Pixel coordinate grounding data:

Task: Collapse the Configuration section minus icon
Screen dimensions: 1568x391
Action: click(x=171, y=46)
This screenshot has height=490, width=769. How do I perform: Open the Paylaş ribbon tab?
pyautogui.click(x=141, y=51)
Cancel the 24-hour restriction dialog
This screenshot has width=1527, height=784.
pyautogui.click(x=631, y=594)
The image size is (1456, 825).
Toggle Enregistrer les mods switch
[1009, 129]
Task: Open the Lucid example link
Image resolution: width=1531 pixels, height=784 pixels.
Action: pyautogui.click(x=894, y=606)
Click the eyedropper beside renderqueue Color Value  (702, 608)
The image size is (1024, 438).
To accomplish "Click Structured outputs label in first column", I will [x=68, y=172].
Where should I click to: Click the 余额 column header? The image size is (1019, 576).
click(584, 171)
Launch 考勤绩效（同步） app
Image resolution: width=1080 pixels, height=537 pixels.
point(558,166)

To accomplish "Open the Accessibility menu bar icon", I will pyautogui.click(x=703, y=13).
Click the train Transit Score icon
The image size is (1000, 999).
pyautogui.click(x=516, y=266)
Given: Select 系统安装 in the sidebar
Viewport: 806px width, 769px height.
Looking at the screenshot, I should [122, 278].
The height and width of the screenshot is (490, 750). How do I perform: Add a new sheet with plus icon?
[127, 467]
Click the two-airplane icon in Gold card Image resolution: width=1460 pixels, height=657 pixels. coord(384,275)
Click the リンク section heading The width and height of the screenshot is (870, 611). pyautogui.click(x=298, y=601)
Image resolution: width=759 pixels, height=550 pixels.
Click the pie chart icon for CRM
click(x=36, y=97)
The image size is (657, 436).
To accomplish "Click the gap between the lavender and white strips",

• The task: Repeat the data in its entirety, character for character.

• Solution to the problem:
Task: Collapse the Configuration section minus icon
Screen dimensions: 1568x391
Action: click(x=171, y=46)
This screenshot has height=490, width=769. How do I perform: Open the Paylaş ribbon tab?
pyautogui.click(x=141, y=51)
Cancel the 24-hour restriction dialog
This screenshot has width=1527, height=784.
pyautogui.click(x=631, y=594)
The image size is (1456, 825).
Toggle Enregistrer les mods switch
[1009, 129]
Task: Open the Lucid example link
Image resolution: width=1531 pixels, height=784 pixels.
Action: pyautogui.click(x=894, y=606)
Click the eyedropper beside renderqueue Color Value  (702, 608)
The image size is (1024, 438).
To accomplish "Click Structured outputs label in first column", I will [x=68, y=172].
Where should I click to: Click the 余额 column header? The image size is (1019, 576).
click(584, 171)
Launch 考勤绩效（同步） app
Image resolution: width=1080 pixels, height=537 pixels.
point(558,166)

To accomplish "Open the Accessibility menu bar icon", I will pyautogui.click(x=703, y=13).
Click the train Transit Score icon
The image size is (1000, 999).
pyautogui.click(x=516, y=266)
Given: Select 系统安装 in the sidebar
Viewport: 806px width, 769px height.
Looking at the screenshot, I should [122, 278].
The height and width of the screenshot is (490, 750). How do I perform: Add a new sheet with plus icon?
[127, 467]
Click the two-airplane icon in Gold card Image resolution: width=1460 pixels, height=657 pixels. coord(384,275)
Click the リンク section heading The width and height of the screenshot is (870, 611). pyautogui.click(x=298, y=601)
Image resolution: width=759 pixels, height=550 pixels.
Click the pie chart icon for CRM
click(x=36, y=97)
The image size is (657, 436).
To accomplish "Click the gap between the lavender and white strips",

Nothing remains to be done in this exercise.